As children we have an incredible capacity for joy. But as we grow up and experience hardships, disappointments, and setbacks, we begin to lose touch with the joy we once experienced so easily. Joy becomes ever more elusive. Certainly, we are still able to experience moments of joy, but it gets harder and harder to find and hold on to. How can we find joy again when we’re just trying to get through each day?
For years I had a reputation of being joyful — always smiling, always cheerful. And for the most part, I really was. Of course I wasn’t always happy — certainly not at home when someone irritated me or made me angry. Not when I was afraid. Not when I was frustrated or exhausted.
But I definitely felt joyful most of the time.
Even through a year-long battle with cancer from 2018-2019, I was surprised to find my joy deepened.
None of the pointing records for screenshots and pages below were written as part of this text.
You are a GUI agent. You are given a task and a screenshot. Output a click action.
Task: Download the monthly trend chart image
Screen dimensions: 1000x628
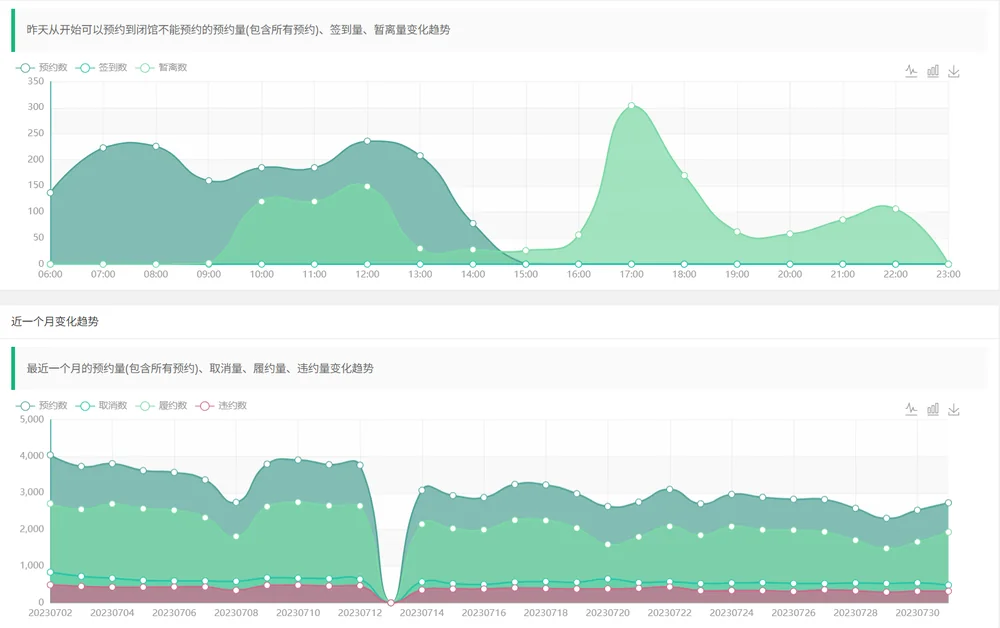[x=953, y=409]
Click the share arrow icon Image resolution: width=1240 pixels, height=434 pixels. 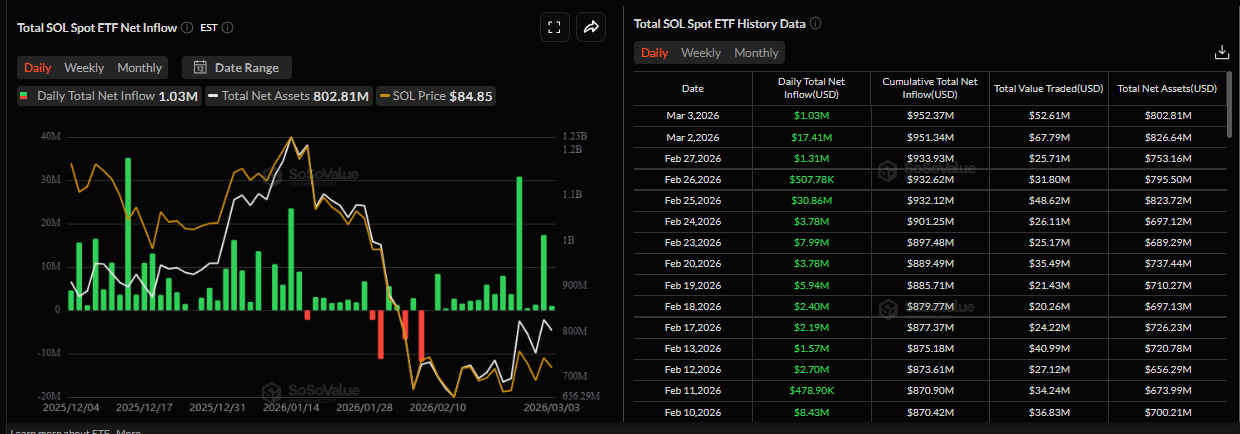click(590, 27)
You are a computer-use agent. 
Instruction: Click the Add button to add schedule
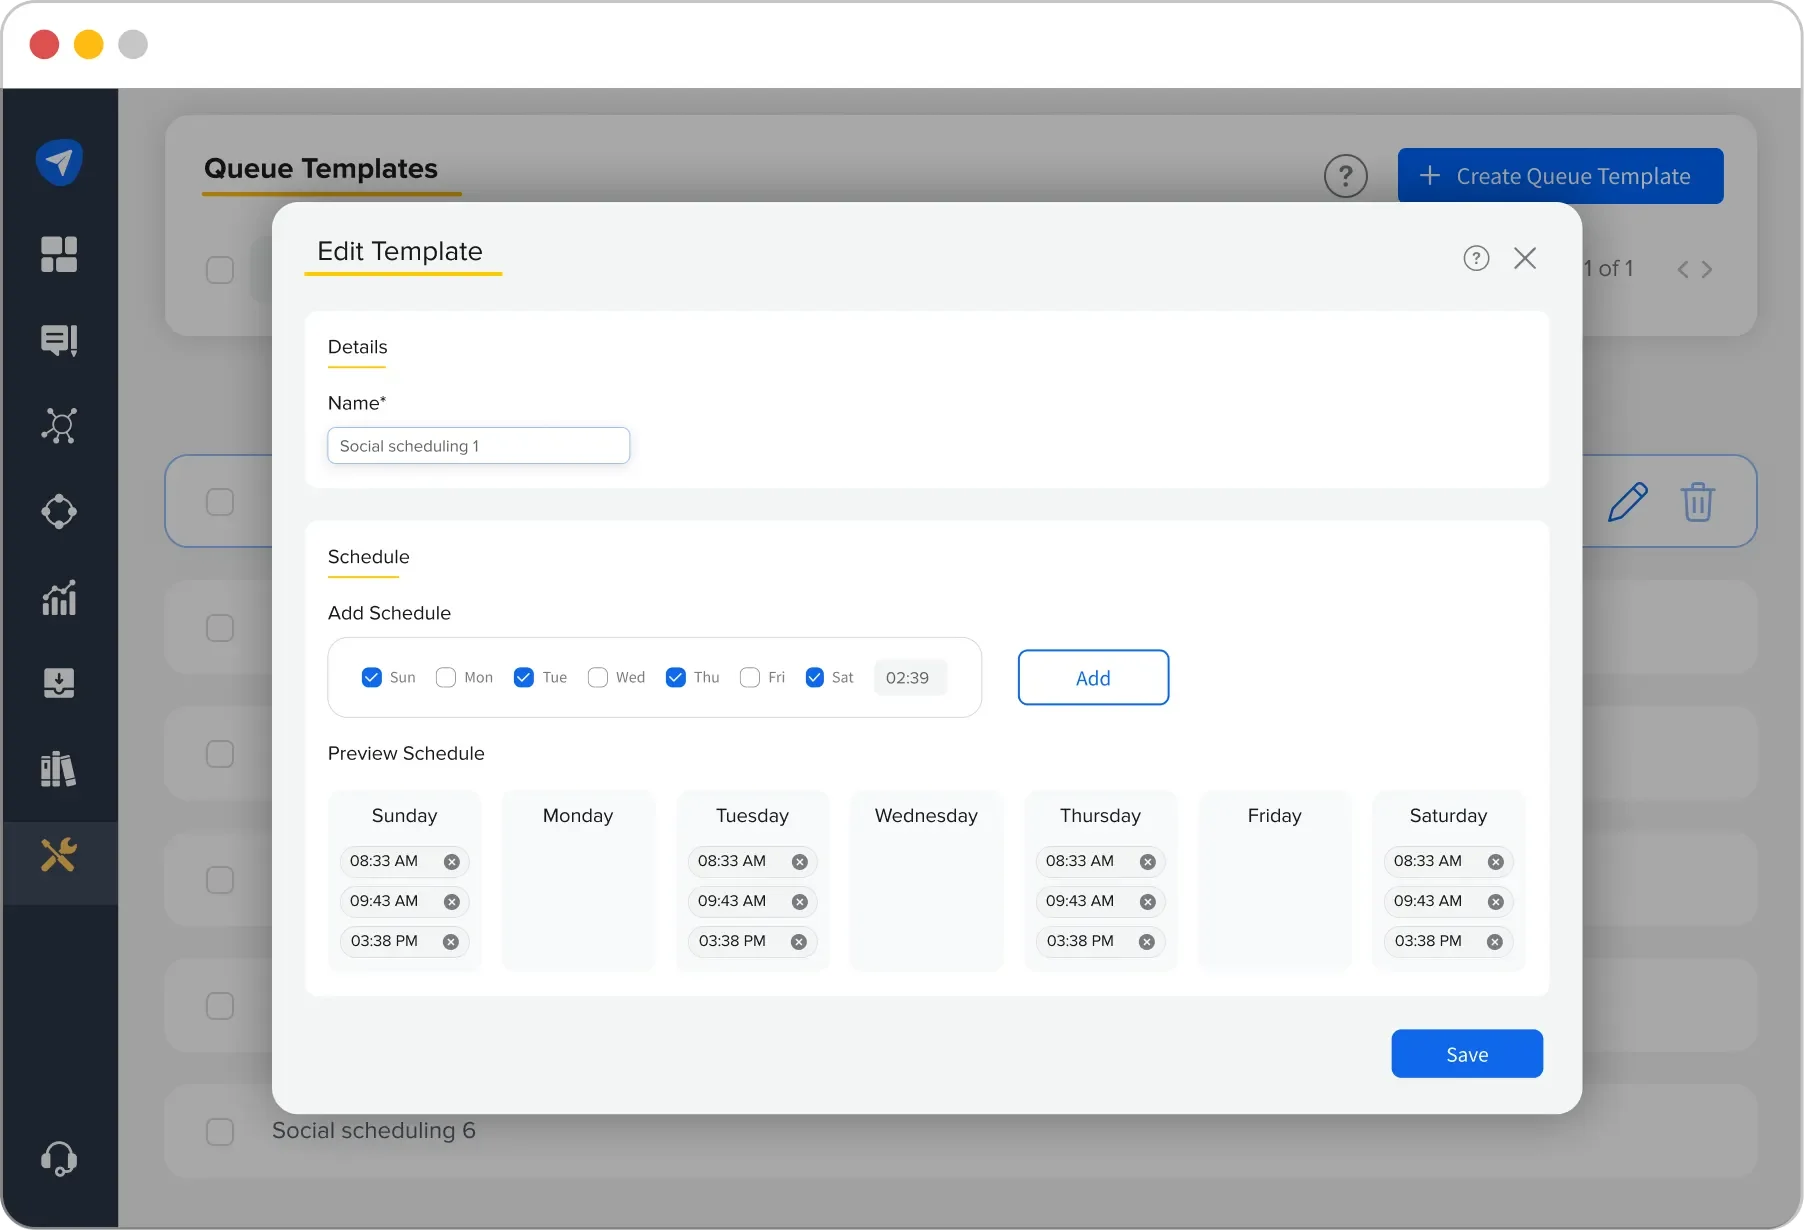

I thought my joy was unshakable.
But then in 2020 something unexpected happened. Something I wasn’t prepared for. My joy eroded, bit by bit at first, and then like a landslide. A lot of people struggled with emotional issues when the pandemic started, and I was no exception. I remember one day, sitting on the couch talking to my husband about some hard stuff, and then just collapsing in sobs. Big, ugly heaving sobs. I confessed the dark thoughts I’d been having. I felt so lost and alone, even though I wasn’t.
I had no energy to talk to anyone, and so I withdrew from friendships and family except for a few people. I went to work every day, smiled, showed kindness, and even felt “happy” when I was there — but happiness is not necessarily joy. In my case, I was simply experiencing fleeting moments of happiness that were completely contingent on whatever was going on around me at that moment.
There were times I was honestly afraid I may never find that deep river of joy again.
That period in my life was a very dark time.
How can we find joy again when we don’t know where it’s gone?
Here’s the great news. I’ve begun to get my joy back. It began slowly at first, just a little trickle, but then the river began to fill again. It’s not a rushing river by any means. But the drought seems to be over. I’m experiencing joy in greater and greater measure.
And I’m not talking about moments of joy. I’m talking about the kind of joy that’s always present, bubbling inside like carbonation. The kind of joy that gives me strength even when I’m having a rough day. Joy that’s undergirding me, giving me the energy and ability to keep going when I’m tired and weary. Joy that helps me have a different perspective about whatever hard thing I may be going through.
I’ve learned that without joy, I am incredibly prone to depression. anxiety and hopelessness. When joy is lost, I wake in the middle of the night with dark, dark thoughts. Thoughts that lie to me and tell me there’s no way out, there’s no hope, things will never change, I will always feel like this — and I should give up trying.
Joy is important.
I’ve discovered some very important secrets about joy I want to share with you. And so I’ll be writing a lot about joy here and on Medium in the coming months.
And I’m working on several books about joy.
That’s where you come in. One of my books is going to be written with your help, dear readers.
We’re going to call this The Joy Project.
In the comments below, I want to hear from you. I want to hear your stories and thoughts about joy. Share with me your memories of joyful experiences you’ve had. Tell me about joyful periods in your life.
I want to know the things that brought you joy when you were a child.
Share with me the things that bring you joy now — the little things, especially. “Simple joys.”
Tell me about hard times you’ve been through where you discovered a surprising sense of joy carrying you through.
I want to hear about the source — or sources — of joy in your life. Where do you go when the river begins to run dry?
And maybe you can relate to what I shared about losing joy and going through an especially dark time. What did you do to claw your way back? What insights can you share about restoring joy when all seems lost?
I can’t wait to read and learn from you.